Adiós a los botes de 100 mililitros: los aeropuertos europeos con los nuevos escáneres ya permiten hasta 2 litros de líquidos en el equipaje de mano
Un cambio progresivo que se lo pondrá más fácil a los viajeros.

Preparar el neceser antes de viajar en avión podría estar a punto de dejar de ser ese pequeño quebradero de cabeza de siempre. Los diminutos botes de champú, crema o gel de 100 mililitros empiezan a perder protagonismo en los aeropuertos europeos gracias a los nuevos escáneres de seguridad, que permiten analizar el equipaje de mano sin sacar líquidos ni dispositivos electrónicos.
En los aeropuertos que ya cuentan con estos sistemas, los pasajeros pueden llevar recipientes de hasta dos litros de líquido en el equipaje de mano. Es decir, veinte veces el límite que durante años ha obligado a los viajeros a dividir sus productos en pequeños envases.
Pero hay una letra pequeña: la norma todavía no se aplica en todos los aeropuertos ni en todos los controles. La implantación está siendo progresiva y puede variar incluso entre terminales del mismo aeropuerto.
Los nuevos escáneres cambian la experiencia en seguridad
La clave está en los nuevos equipos C3/CT, capaces de generar imágenes tridimensionales de alta resolución del contenido de las maletas. Esta tecnología permite a los agentes examinar con mayor precisión líquidos, dispositivos electrónicos y otros objetos sin que el pasajero tenga que sacarlos del equipaje.
El resultado es una experiencia bastante más sencilla: en los controles equipados con estos sistemas, el ordenador, la tableta o el neceser pueden permanecer dentro de la mochila o la maleta.
Entre los aeropuertos donde ya se aplica el límite de dos litros figuran Roma Fiumicino, Viena, Dublín, Billund, Malta, Palma de Mallorca, Cracovia y varios aeropuertos británicos, aunque las condiciones concretas pueden variar según las instalaciones.

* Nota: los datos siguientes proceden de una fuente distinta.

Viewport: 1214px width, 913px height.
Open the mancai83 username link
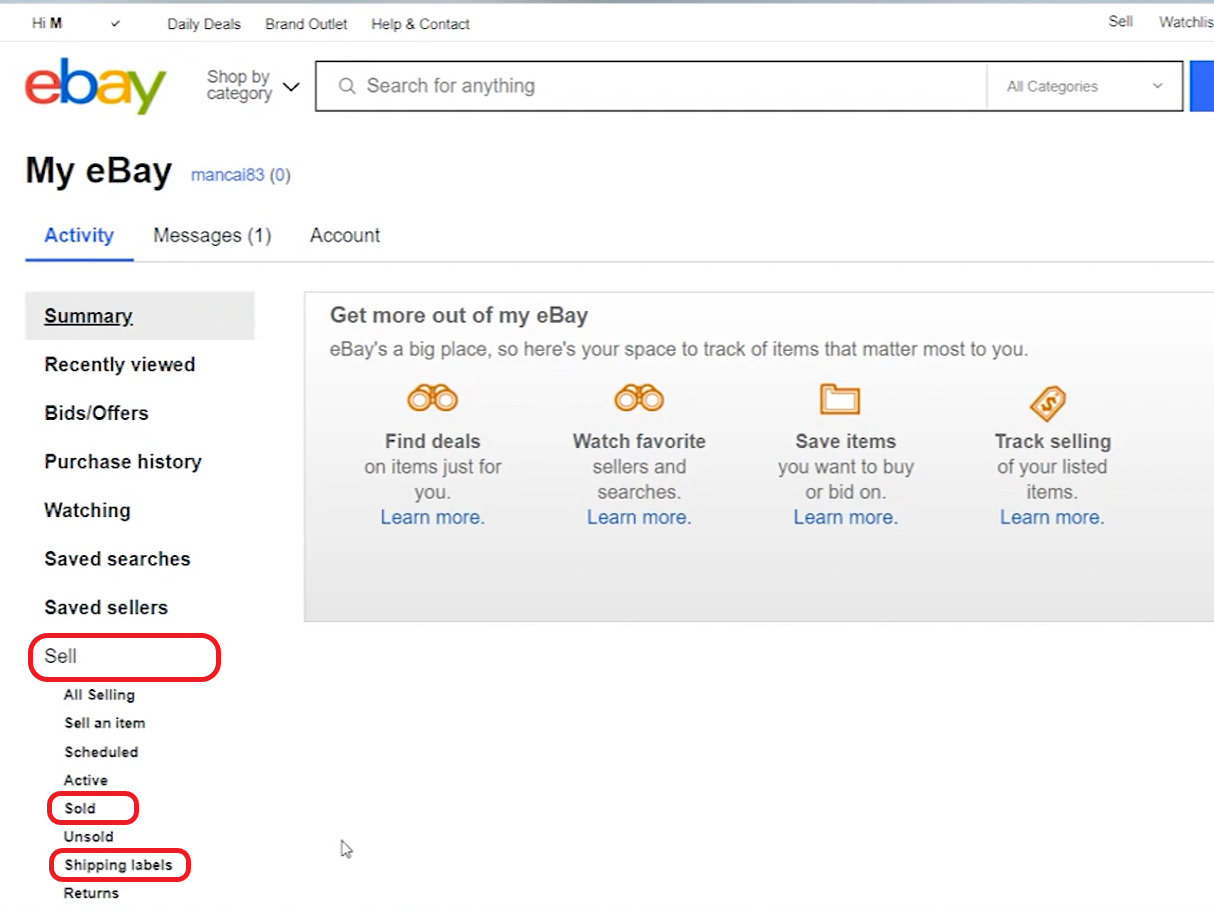click(227, 175)
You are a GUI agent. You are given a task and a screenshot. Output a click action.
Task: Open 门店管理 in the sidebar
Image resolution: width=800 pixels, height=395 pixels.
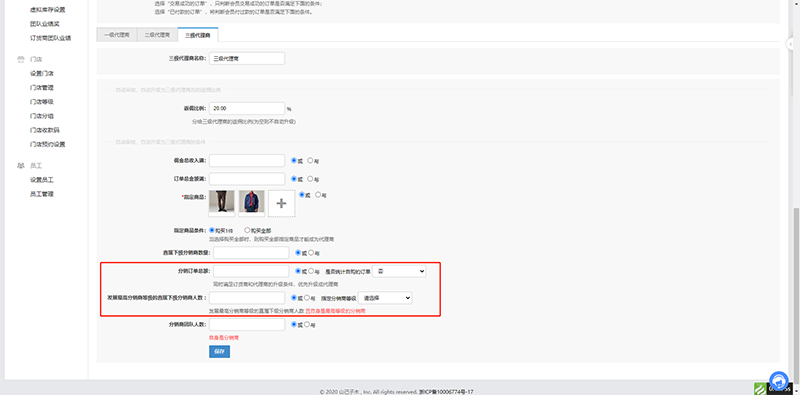pyautogui.click(x=42, y=88)
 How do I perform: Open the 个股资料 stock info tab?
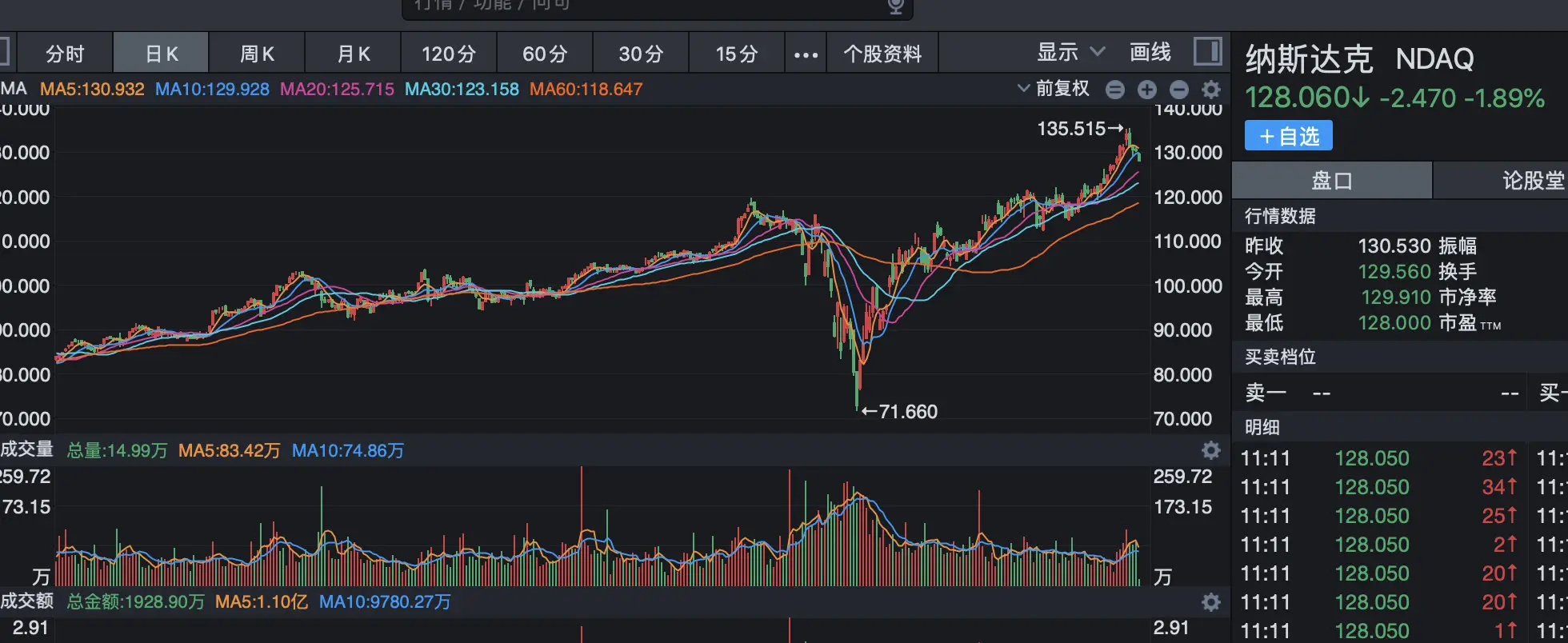tap(882, 54)
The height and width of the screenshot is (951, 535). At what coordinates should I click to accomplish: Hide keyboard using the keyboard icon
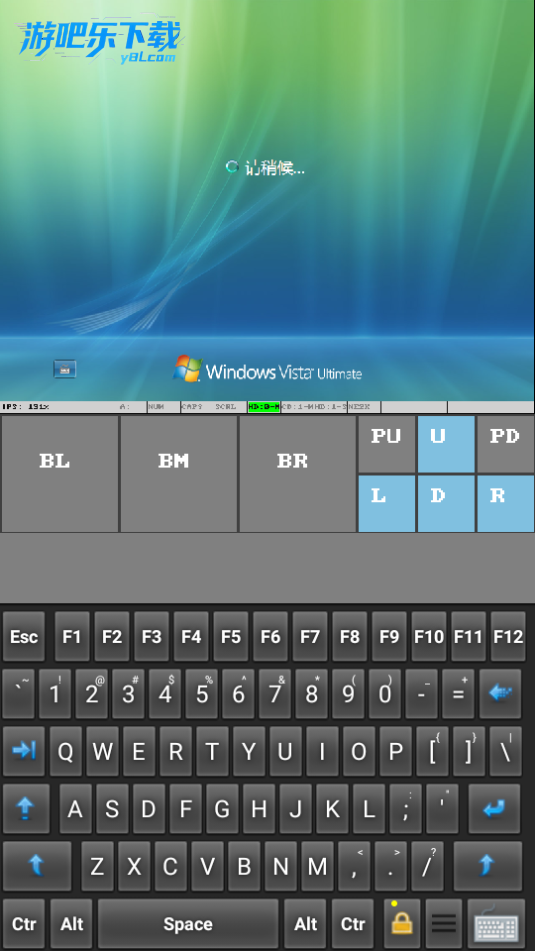[496, 924]
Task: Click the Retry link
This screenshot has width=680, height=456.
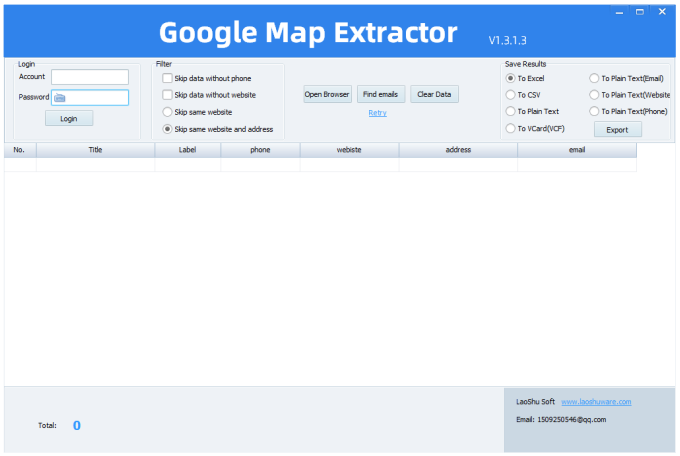Action: 377,113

Palma ya está entre los aeropuertos que permiten los 2 litros
Para los viajeros españoles hay una noticia especialmente buena: el aeropuerto de Palma figura entre los que ya han implantado completamente esta posibilidad, según la información recopilada por Fly4free.
En otros aeropuertos españoles el cambio es todavía más limitado. Málaga, por ejemplo, cuenta con una implantación parcial, mientras que otros grandes aeropuertos todavía mantienen el sistema tradicional de los 100 mililitros.
Por eso, no conviene asumir que la nueva norma sirve para todo el viaje. Un pasajero puede salir de un aeropuerto donde se permiten envases grandes y encontrarse con el límite tradicional al hacer escala o regresar desde otro aeropuerto.
Los 100 mililitros todavía no han desaparecido
La Comisión Europea mantiene actualmente la restricción general de líquidos en recipientes individuales de un máximo de 100 mililitros, dentro de una bolsa transparente de un litro, salvo determinadas excepciones. El cambio depende de que cada aeropuerto disponga de equipos compatibles y autorizados.
La expansión de los escáneres C3 está avanzando por toda Europa y el objetivo es que la tecnología esté mucho más extendida durante 2026. De hecho, existen ya contratos europeos para instalar equipos capaces de admitir líquidos de hasta dos litros.
Así que, por ahora, la recomendación sigue siendo la misma: comprobar las normas del aeropuerto concreto antes de hacer la maleta. Los botes de 100 mililitros pueden estar empezando a pasar a la historia, pero todavía no lo han hecho en todas partes.